The Chicago Commission on Race Relations was a non-partisan, interracial investigative committee, appointed by Illinois governor Frank Lowden. The commission was set up after the Chicago riots of July and August 1919 in "which thirty-eight lives were lost, twenty-three Negros and fifteen whites, and 537 persons were injured".The purpose of the commission was to investigate the causes of the Riot and make recommendations to prevent a tragedy like this from reoccurring. The research was the first extensive research on interracial Black-white relations conducted in Chicago funded by a government agency.

The sociological study was published in 1922 by the University of Chicago Press as The Negro in Chicago – A Study of Race Relations and a Race Riot.

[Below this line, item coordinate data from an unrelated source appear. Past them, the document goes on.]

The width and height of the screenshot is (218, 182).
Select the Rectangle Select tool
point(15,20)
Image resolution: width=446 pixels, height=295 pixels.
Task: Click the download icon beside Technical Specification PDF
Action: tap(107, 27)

The study included a substantial review of the background of the riots, the riots themselves, and their aftermath, together with original work and investigation into the relations between and perceptions of the black and white communities in Chicago. The Negro in Chicago ran to 672 pages with a number of plates, plans and other additional matter.

==The Commission==
The Chicago Commission on Race Relations was established at a meeting of eighty-one citizens, representing forty-eight social, civic, commercial, and professional organizations of Chicago. They set up a commission composed entirely of men six African-Americans and six European-Americans:

European Americans
- Edgar Bancroft
- William Scott Bond
- Edward Osgood Brown
- Harry Eugene Kelly
- Victor Lawson
- Julius Rosenwald

African Americans
- Robert Sengstacke Abbott
- George Cleveland Hall
- George H. Jackson
- Edward H. Morris
- Adelbert H. Roberts
- Lacey Kirk Williams

Before conducting the research, the commission felt that a strong emphasis should be placed on understanding the life of the Negro in Chicago, in particular the relations between the two races. The following six subcommittees were created:

- Committee on Racial Clashes
- Committee on Housing, Committee on Industry
- Committee on Industry,

- Committee on Crime
- Committee on Racial Contracts
- Committee on Public Opinion

Chicago at this time experienced a substantial increase of Black migration from the South. World War I had brought industrial jobs to cities in the North but many of these jobs were subject to a color bar and only available to whites. The arrival of black people in northern cities led to an increase in rent in underdeveloped neighborhoods and white flight. Expansion of the ghetto caused friction among white residents such that "bombs were thrown at black owned homes".

The research was conducted by a series of "conferences or informal hearings, and through research and fieldwork carried on by staff or trained investigator". Chicago's neighborhoods were classified into four groups: (1) mixed, unadjusted neighborhoods; (2) mixed, adjusted neighborhoods; (3) contested areas; and (4) neighborhoods that are entirely white or negro.

The study concluded that there were no immediate solutions to remedy the tensions between the racial groups and suggested that "through mutual understanding and sympathy between the races will be followed by harmony and co-operation".

==Records==
The records of the commission are stored in the Illinois State Archives.